─── Entries supplied
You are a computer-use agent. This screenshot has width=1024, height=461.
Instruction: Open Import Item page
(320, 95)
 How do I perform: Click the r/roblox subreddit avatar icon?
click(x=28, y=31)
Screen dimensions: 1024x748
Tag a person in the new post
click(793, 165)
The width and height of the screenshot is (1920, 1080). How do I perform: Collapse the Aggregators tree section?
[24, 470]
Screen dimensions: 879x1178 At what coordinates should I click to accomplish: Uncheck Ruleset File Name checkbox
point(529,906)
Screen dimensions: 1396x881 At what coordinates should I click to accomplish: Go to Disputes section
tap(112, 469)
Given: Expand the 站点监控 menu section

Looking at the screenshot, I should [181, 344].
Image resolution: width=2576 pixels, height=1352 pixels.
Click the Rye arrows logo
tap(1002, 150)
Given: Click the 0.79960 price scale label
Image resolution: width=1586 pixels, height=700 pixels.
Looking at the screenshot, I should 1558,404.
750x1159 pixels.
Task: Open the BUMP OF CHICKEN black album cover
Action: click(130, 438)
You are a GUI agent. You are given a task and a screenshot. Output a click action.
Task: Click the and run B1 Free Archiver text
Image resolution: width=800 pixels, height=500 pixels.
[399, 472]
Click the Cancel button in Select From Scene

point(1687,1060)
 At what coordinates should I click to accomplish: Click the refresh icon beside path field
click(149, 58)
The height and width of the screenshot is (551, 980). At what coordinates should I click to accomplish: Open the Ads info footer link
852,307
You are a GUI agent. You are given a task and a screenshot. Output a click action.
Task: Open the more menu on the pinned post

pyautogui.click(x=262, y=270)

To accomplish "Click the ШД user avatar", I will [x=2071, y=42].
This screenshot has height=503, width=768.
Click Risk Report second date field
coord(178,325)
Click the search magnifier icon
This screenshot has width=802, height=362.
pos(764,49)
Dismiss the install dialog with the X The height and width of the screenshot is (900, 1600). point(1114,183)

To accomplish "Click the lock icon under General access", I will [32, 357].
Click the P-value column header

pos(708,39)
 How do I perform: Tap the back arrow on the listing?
──────
### Aim of the task
Copy out every row above, word for word and in the same order.

### Task solution
You are a computer-use agent. This screenshot has width=1024, height=461.
Instruction: Open Import Item page
(320, 95)
 How do I perform: Click the r/roblox subreddit avatar icon?
click(x=28, y=31)
Screen dimensions: 1024x748
Tag a person in the new post
click(793, 165)
The width and height of the screenshot is (1920, 1080). How do I perform: Collapse the Aggregators tree section?
[24, 470]
Screen dimensions: 879x1178 At what coordinates should I click to accomplish: Uncheck Ruleset File Name checkbox
point(529,906)
Screen dimensions: 1396x881 At what coordinates should I click to accomplish: Go to Disputes section
tap(112, 469)
Given: Expand the 站点监控 menu section

Looking at the screenshot, I should [181, 344].
Image resolution: width=2576 pixels, height=1352 pixels.
Click the Rye arrows logo
tap(1002, 150)
Given: Click the 0.79960 price scale label
Image resolution: width=1586 pixels, height=700 pixels.
Looking at the screenshot, I should 1558,404.
750x1159 pixels.
Task: Open the BUMP OF CHICKEN black album cover
Action: click(130, 438)
You are a GUI agent. You are given a task and a screenshot. Output a click action.
Task: Click the and run B1 Free Archiver text
Image resolution: width=800 pixels, height=500 pixels.
[399, 472]
Click the Cancel button in Select From Scene

point(1687,1060)
 At what coordinates should I click to accomplish: Click the refresh icon beside path field
click(149, 58)
The height and width of the screenshot is (551, 980). At what coordinates should I click to accomplish: Open the Ads info footer link
852,307
You are a GUI agent. You are given a task and a screenshot. Output a click action.
Task: Open the more menu on the pinned post

pyautogui.click(x=262, y=270)

To accomplish "Click the ШД user avatar", I will [x=2071, y=42].
This screenshot has height=503, width=768.
Click Risk Report second date field
coord(178,325)
Click the search magnifier icon
This screenshot has width=802, height=362.
pos(764,49)
Dismiss the install dialog with the X The height and width of the screenshot is (900, 1600). point(1114,183)

To accomplish "Click the lock icon under General access", I will [32, 357].
Click the P-value column header

pos(708,39)
 How do I perform: Tap the back arrow on the listing?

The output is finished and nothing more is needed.